== Try it ==
Write the records out again. Match them exactly.

== Recorded data ==

==============================

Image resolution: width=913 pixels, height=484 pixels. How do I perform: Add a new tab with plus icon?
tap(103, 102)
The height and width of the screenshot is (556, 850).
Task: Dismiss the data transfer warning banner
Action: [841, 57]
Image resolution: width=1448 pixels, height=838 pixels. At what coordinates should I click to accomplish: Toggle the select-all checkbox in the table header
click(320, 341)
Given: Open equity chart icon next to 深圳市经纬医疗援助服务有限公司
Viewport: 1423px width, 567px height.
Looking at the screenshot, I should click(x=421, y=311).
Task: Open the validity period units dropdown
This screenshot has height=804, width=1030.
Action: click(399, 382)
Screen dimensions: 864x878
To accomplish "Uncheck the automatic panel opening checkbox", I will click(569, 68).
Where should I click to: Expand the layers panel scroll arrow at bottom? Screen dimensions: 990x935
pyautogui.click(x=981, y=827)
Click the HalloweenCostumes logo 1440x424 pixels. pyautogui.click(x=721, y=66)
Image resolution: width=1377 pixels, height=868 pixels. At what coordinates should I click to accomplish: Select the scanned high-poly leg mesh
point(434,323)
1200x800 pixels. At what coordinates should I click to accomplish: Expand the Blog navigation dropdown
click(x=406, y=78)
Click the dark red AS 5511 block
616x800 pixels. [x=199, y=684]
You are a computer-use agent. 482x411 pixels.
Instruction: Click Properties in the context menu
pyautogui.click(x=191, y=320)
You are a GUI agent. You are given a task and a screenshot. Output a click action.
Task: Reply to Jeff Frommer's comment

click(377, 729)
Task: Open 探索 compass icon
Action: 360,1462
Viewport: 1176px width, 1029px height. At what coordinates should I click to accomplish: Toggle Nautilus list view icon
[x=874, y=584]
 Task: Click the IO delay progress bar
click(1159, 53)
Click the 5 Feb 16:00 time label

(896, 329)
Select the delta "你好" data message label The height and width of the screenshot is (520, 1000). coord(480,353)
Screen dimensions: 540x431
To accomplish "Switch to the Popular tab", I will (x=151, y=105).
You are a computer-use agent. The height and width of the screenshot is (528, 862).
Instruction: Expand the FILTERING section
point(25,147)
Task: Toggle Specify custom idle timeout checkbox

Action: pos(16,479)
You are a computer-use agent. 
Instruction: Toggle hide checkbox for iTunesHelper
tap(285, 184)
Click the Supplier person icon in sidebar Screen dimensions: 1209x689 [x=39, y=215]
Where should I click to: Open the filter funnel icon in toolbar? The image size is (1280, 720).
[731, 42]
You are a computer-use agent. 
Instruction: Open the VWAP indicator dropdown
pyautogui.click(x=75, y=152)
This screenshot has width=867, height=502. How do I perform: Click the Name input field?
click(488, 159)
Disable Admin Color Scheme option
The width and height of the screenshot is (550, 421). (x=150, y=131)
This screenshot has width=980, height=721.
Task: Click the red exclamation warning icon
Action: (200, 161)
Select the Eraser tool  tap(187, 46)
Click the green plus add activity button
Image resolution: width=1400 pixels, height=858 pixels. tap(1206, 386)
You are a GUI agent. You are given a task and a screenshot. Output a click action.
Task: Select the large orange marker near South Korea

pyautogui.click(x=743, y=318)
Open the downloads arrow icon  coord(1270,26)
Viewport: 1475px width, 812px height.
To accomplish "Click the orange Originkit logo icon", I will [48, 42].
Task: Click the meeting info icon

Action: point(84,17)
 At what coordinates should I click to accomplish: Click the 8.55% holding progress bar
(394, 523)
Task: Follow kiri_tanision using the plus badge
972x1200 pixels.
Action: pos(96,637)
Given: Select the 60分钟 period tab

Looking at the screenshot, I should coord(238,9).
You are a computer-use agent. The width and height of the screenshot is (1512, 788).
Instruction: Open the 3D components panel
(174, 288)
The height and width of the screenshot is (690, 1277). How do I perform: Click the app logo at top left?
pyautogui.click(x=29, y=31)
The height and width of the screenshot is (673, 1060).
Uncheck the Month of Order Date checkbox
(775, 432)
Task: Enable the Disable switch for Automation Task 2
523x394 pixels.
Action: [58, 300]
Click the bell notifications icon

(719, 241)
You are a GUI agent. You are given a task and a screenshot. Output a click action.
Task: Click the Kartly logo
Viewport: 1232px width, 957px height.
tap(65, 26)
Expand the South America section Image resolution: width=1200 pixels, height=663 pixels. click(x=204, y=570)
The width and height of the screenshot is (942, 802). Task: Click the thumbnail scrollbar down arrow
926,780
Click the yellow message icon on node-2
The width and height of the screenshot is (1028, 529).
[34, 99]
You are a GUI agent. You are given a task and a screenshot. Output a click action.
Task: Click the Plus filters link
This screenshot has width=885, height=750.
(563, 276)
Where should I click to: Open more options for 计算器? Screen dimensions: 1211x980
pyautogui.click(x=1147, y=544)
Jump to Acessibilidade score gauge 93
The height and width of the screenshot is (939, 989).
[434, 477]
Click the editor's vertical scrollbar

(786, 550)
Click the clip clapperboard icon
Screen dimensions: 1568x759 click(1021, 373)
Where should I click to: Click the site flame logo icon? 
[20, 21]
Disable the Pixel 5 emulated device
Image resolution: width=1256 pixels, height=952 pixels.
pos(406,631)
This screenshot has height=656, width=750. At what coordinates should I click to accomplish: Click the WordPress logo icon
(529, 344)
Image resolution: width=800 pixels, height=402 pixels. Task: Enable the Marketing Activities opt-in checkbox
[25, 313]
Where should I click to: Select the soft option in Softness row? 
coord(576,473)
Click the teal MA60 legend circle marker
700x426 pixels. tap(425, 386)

==============================

== Output of the exercise ==
Image resolution: width=913 pixels, height=484 pixels. How do I perform: Add a new tab with plus icon?
tap(103, 102)
The height and width of the screenshot is (556, 850).
Task: Dismiss the data transfer warning banner
Action: [841, 57]
Image resolution: width=1448 pixels, height=838 pixels. At what coordinates should I click to accomplish: Toggle the select-all checkbox in the table header
click(320, 341)
Given: Open equity chart icon next to 深圳市经纬医疗援助服务有限公司
Viewport: 1423px width, 567px height.
Looking at the screenshot, I should click(x=421, y=311).
Task: Open the validity period units dropdown
This screenshot has height=804, width=1030.
Action: click(399, 382)
Screen dimensions: 864x878
To accomplish "Uncheck the automatic panel opening checkbox", I will click(569, 68).
Where should I click to: Expand the layers panel scroll arrow at bottom? Screen dimensions: 990x935
pyautogui.click(x=981, y=827)
Click the HalloweenCostumes logo 1440x424 pixels. pyautogui.click(x=721, y=66)
Image resolution: width=1377 pixels, height=868 pixels. At what coordinates should I click to accomplish: Select the scanned high-poly leg mesh
point(434,323)
1200x800 pixels. At what coordinates should I click to accomplish: Expand the Blog navigation dropdown
click(x=406, y=78)
Click the dark red AS 5511 block
616x800 pixels. [x=199, y=684]
You are a computer-use agent. 482x411 pixels.
Instruction: Click Properties in the context menu
pyautogui.click(x=191, y=320)
You are a GUI agent. You are given a task and a screenshot. Output a click action.
Task: Reply to Jeff Frommer's comment

click(377, 729)
Task: Open 探索 compass icon
Action: 360,1462
Viewport: 1176px width, 1029px height. At what coordinates should I click to accomplish: Toggle Nautilus list view icon
[x=874, y=584]
 Task: Click the IO delay progress bar
click(1159, 53)
Click the 5 Feb 16:00 time label

(896, 329)
Select the delta "你好" data message label The height and width of the screenshot is (520, 1000). coord(480,353)
Screen dimensions: 540x431
To accomplish "Switch to the Popular tab", I will (x=151, y=105).
You are a computer-use agent. The height and width of the screenshot is (528, 862).
Instruction: Expand the FILTERING section
point(25,147)
Task: Toggle Specify custom idle timeout checkbox

Action: pos(16,479)
You are a computer-use agent. 
Instruction: Toggle hide checkbox for iTunesHelper
tap(285, 184)
Click the Supplier person icon in sidebar Screen dimensions: 1209x689 [x=39, y=215]
Where should I click to: Open the filter funnel icon in toolbar? The image size is (1280, 720).
[731, 42]
You are a computer-use agent. 
Instruction: Open the VWAP indicator dropdown
pyautogui.click(x=75, y=152)
This screenshot has width=867, height=502. How do I perform: Click the Name input field?
click(488, 159)
Disable Admin Color Scheme option
The width and height of the screenshot is (550, 421). (x=150, y=131)
This screenshot has width=980, height=721.
Task: Click the red exclamation warning icon
Action: (200, 161)
Select the Eraser tool  tap(187, 46)
Click the green plus add activity button
Image resolution: width=1400 pixels, height=858 pixels. tap(1206, 386)
You are a GUI agent. You are given a task and a screenshot. Output a click action.
Task: Select the large orange marker near South Korea

pyautogui.click(x=743, y=318)
Open the downloads arrow icon  coord(1270,26)
Viewport: 1475px width, 812px height.
To accomplish "Click the orange Originkit logo icon", I will [48, 42].
Task: Click the meeting info icon

Action: point(84,17)
 At what coordinates should I click to accomplish: Click the 8.55% holding progress bar
(394, 523)
Task: Follow kiri_tanision using the plus badge
972x1200 pixels.
Action: pos(96,637)
Given: Select the 60分钟 period tab

Looking at the screenshot, I should coord(238,9).
You are a computer-use agent. The width and height of the screenshot is (1512, 788).
Instruction: Open the 3D components panel
(174, 288)
The height and width of the screenshot is (690, 1277). How do I perform: Click the app logo at top left?
pyautogui.click(x=29, y=31)
The height and width of the screenshot is (673, 1060).
Uncheck the Month of Order Date checkbox
(775, 432)
Task: Enable the Disable switch for Automation Task 2
523x394 pixels.
Action: [58, 300]
Click the bell notifications icon

(719, 241)
You are a GUI agent. You are given a task and a screenshot. Output a click action.
Task: Click the Kartly logo
Viewport: 1232px width, 957px height.
tap(65, 26)
Expand the South America section Image resolution: width=1200 pixels, height=663 pixels. click(x=204, y=570)
The width and height of the screenshot is (942, 802). Task: Click the thumbnail scrollbar down arrow
926,780
Click the yellow message icon on node-2
The width and height of the screenshot is (1028, 529).
[34, 99]
You are a GUI agent. You are given a task and a screenshot. Output a click action.
Task: Click the Plus filters link
This screenshot has width=885, height=750.
(563, 276)
Where should I click to: Open more options for 计算器? Screen dimensions: 1211x980
pyautogui.click(x=1147, y=544)
Jump to Acessibilidade score gauge 93
The height and width of the screenshot is (939, 989).
[434, 477]
Click the editor's vertical scrollbar

(786, 550)
Click the clip clapperboard icon
Screen dimensions: 1568x759 click(1021, 373)
Where should I click to: Click the site flame logo icon? 
[20, 21]
Disable the Pixel 5 emulated device
Image resolution: width=1256 pixels, height=952 pixels.
pos(406,631)
This screenshot has height=656, width=750. At what coordinates should I click to accomplish: Click the WordPress logo icon
(529, 344)
Image resolution: width=800 pixels, height=402 pixels. Task: Enable the Marketing Activities opt-in checkbox
[25, 313]
Where should I click to: Select the soft option in Softness row? 
coord(576,473)
Click the teal MA60 legend circle marker
700x426 pixels. tap(425, 386)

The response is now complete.